House Bill 2177 by Rep. John Bennett, R-Sallisaw, and Sen. Joseph Silk, R-Broken Bow, passed by a 39-3 vote and heads to the House for consideration.

“Every county, municipality, city, town, school or any other political subdivision is authorized to display, in its public buildings and on its grounds, replicas of historical documents including, but not limited to, the Ten Commandments, Magna Carta, Mayflower Compact, Declaration of Independence, United States Constitution, Bill of Rights, Oklahoma Constitution and other historically significant documents in the form of statues, monuments, memorials, tablets or any other display that respects the dignity and solemnity of such documents,” according to the measure.

An amendment to penalize lawmakers who author unconstitutional bills failed to secure approval.

The bill comes after the Oklahoma Supreme Court ruled in 2015 that a privately funded Ten Commandments monument on the Capitol grounds was religious and had to be removed.

It also comes after voters in 2016 rejected State Question 790, which would have allowed the Ten Commandments monument to be displayed at the Capitol.

The question, put on the ballot by state lawmakers, would have removed the portion of the Oklahoma Constitution that the Supreme Court used to order removal of the Ten Commandments monument from the Capitol grounds.

Sen. Micheal Bergstrom, R-Adair, said the measure would not force cities, counties or other entities to display the monuments, but would allow for it.

He said the Ten Commandments would have to be displayed “with other historical documents.”

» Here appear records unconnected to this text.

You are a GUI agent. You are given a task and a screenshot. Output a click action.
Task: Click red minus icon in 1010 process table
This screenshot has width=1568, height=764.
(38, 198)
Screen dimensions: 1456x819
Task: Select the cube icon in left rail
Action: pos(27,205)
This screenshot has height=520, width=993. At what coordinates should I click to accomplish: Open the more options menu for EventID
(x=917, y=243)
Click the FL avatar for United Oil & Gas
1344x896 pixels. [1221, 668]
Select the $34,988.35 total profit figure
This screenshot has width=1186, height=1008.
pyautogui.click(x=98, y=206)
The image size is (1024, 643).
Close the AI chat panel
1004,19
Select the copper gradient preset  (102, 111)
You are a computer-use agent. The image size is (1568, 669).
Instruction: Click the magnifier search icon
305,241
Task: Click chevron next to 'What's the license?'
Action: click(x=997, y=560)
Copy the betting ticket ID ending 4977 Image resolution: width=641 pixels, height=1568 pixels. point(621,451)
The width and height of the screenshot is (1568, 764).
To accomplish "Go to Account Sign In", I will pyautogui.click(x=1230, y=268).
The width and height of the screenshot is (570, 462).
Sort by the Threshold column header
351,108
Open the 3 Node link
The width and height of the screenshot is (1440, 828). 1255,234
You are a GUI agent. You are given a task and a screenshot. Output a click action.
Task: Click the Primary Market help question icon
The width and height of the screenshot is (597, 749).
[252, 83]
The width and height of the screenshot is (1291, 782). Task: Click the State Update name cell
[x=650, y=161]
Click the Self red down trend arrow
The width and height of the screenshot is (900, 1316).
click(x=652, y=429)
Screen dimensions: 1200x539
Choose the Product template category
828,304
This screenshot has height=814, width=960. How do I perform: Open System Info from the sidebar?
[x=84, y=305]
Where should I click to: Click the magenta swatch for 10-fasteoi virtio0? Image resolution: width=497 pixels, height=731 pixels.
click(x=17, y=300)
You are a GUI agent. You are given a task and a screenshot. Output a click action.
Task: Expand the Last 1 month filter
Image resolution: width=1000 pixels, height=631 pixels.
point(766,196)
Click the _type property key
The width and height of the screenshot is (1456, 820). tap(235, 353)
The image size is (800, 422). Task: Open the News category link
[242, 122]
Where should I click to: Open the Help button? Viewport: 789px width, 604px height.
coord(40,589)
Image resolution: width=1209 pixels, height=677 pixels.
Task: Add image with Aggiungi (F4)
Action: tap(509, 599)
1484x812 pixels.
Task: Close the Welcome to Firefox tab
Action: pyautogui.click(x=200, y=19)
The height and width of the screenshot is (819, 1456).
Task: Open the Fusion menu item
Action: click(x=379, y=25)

Senate Minority Leader John Sparks, D-Norman, attempted to amend the bill.

Sparks’ amendment said that if the attorney general had to defend a lawsuit over legislation and lost, the money for the legal costs would be taken from road funds in the district of the authors of the unconstitutional measure and be given to the attorney general.

Sparks said that in his 12 years in office, at least 25 measures attempting to make a point have been found unconstitutional.

He said some lawmakers want to make political points, particularly if someone else pays for it.

Sparks told Bergstrom that he could see few other cases where the likelihood of it being found unconstitutional were as close to 100 percent as the bill in question.

“If it is important enough for certain members to push a certain issue, those members should be willing to bear the cost,” Sparks said.

Bergstrom took issue with the amendment, saying it appeared to be a threat against authors who sponsor controversial measures.

Sparks said the constitutionality of the measure had nothing to do with controversy. If members are held responsible, he said, they might use a little more discretion.

“That is all — just a little personal responsibility,” Sparks said.

His amendment failed by a vote of 7 to 33.

Sen. Casey Murdock, R-Felt, presented the bill. He said he believed the measure would be found constitutional because it requires that the Ten Commandments be displayed with other historical documents.

My opinion is the asshats need to learn to prioritize.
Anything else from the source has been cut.